For 15 agents, the optimal parameter choice for $\varepsilon$ is 0.05, when the complexity of the environment is at a low level. This parameter produces the fastest decline rates of the average episode length curves and yields the highest overall reward. However, in scenarios with high environmental complexity (20 agents), which is shown in Fig. 9b, d, f, MAPPO-ALR with $\varepsilon = 0.05$ fails to learn an optimal policy within a reasonable timeframe. $\varepsilon = 0.2$ produces a better result. It is because when the agents’ policy undergoes less change with each update, learning speed is moderated.

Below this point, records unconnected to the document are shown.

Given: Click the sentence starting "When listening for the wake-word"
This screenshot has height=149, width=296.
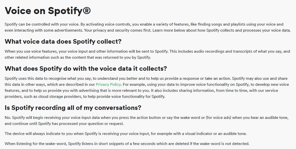Looking at the screenshot, I should pos(127,144).
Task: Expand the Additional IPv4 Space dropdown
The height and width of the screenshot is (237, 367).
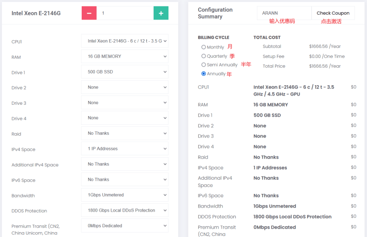Action: click(125, 164)
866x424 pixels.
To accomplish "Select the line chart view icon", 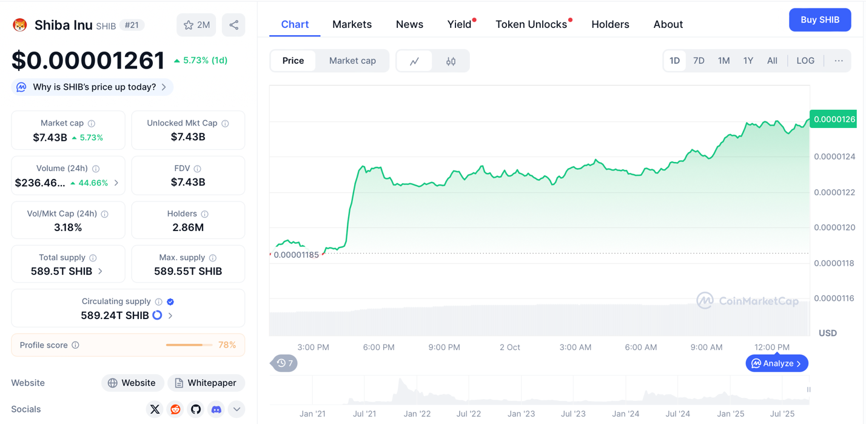I will click(x=415, y=61).
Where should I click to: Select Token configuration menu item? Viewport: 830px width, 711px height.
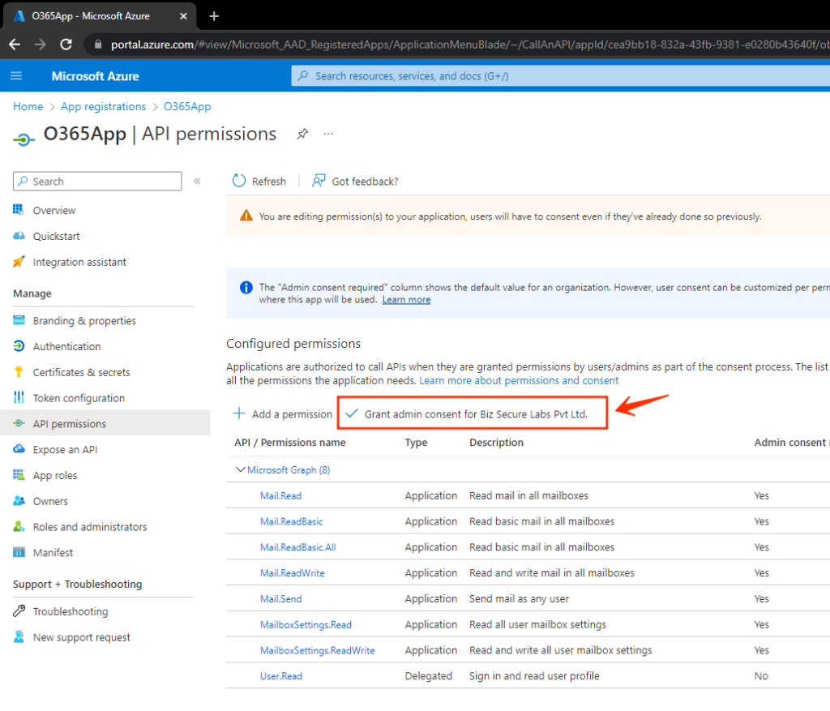pos(79,398)
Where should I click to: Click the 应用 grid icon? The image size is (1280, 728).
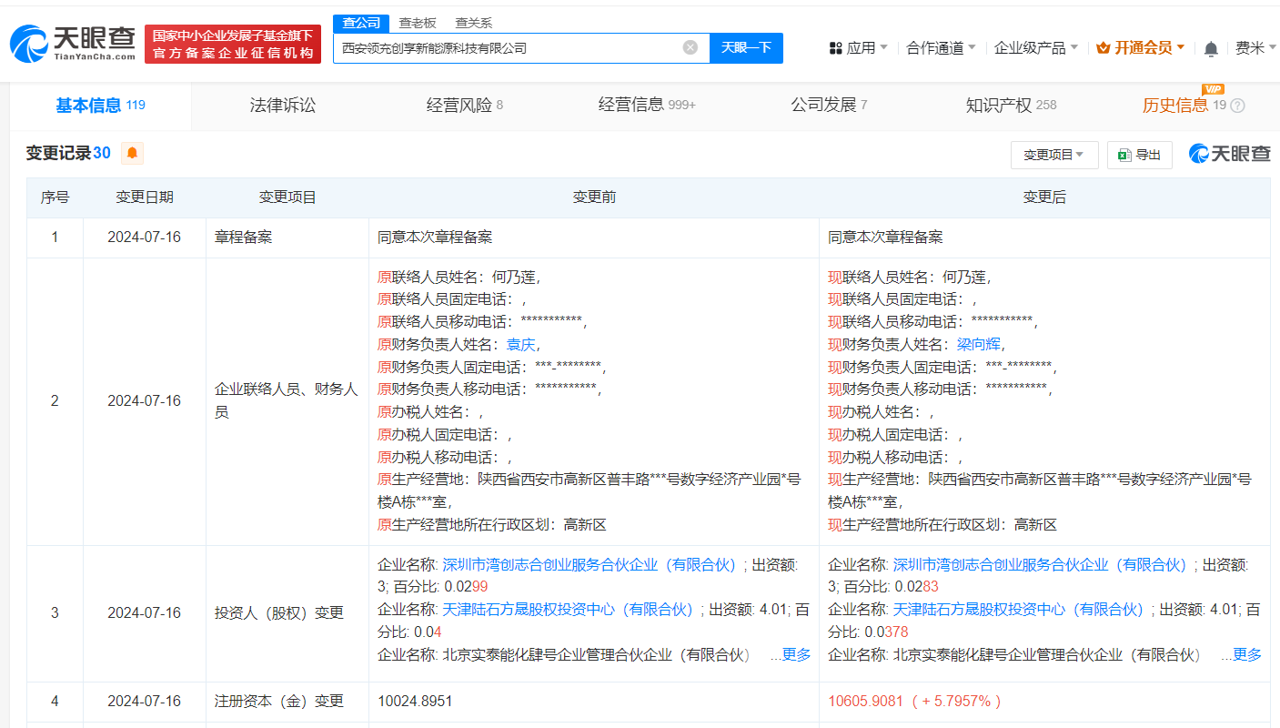click(833, 48)
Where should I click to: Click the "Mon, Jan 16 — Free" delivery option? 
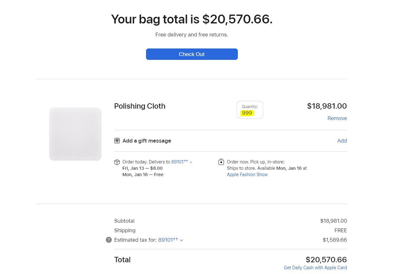click(x=143, y=175)
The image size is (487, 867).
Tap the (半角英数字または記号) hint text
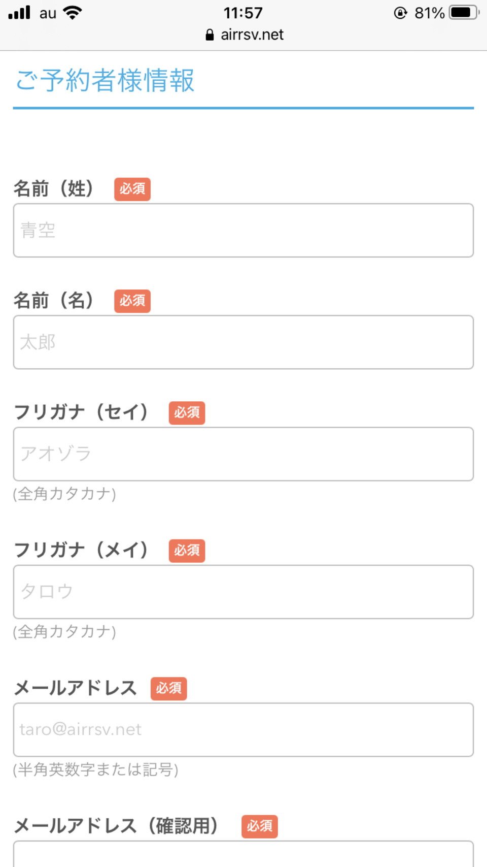(96, 769)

In references, [35] holds the idea that PPO’s performance depends heavily on the optimization trick, not on the core clipping mechanism. However, [15] draws a completely different conclusion. Although the clipping mechanism of PPO could not strictly restrict the likelihood ratio within the predefined clipping range, it could somewhat take effect on restricting the policy and benefit the policy learning. To further explore this aspect, we conduct experiments by modifying the clipping parameter and introducing a looser clipping setting. Specifically, when we set $\varepsilon$ to a higher value (i.e. $\varepsilon = 0.5$), effectively loosening the clipping range, we observed notable effects on the performance of both MAPPO-ALR and MAPPOS. In these experiments, as $\varepsilon$ increased, the performance of both algorithms deteriorates (Fig. 10, Tables 6, 7). However, it's worth noting that MAPPO-ALR exhibits the ability to maintain stability and efficiency even under looser clipping conditions compared to MAPPOS.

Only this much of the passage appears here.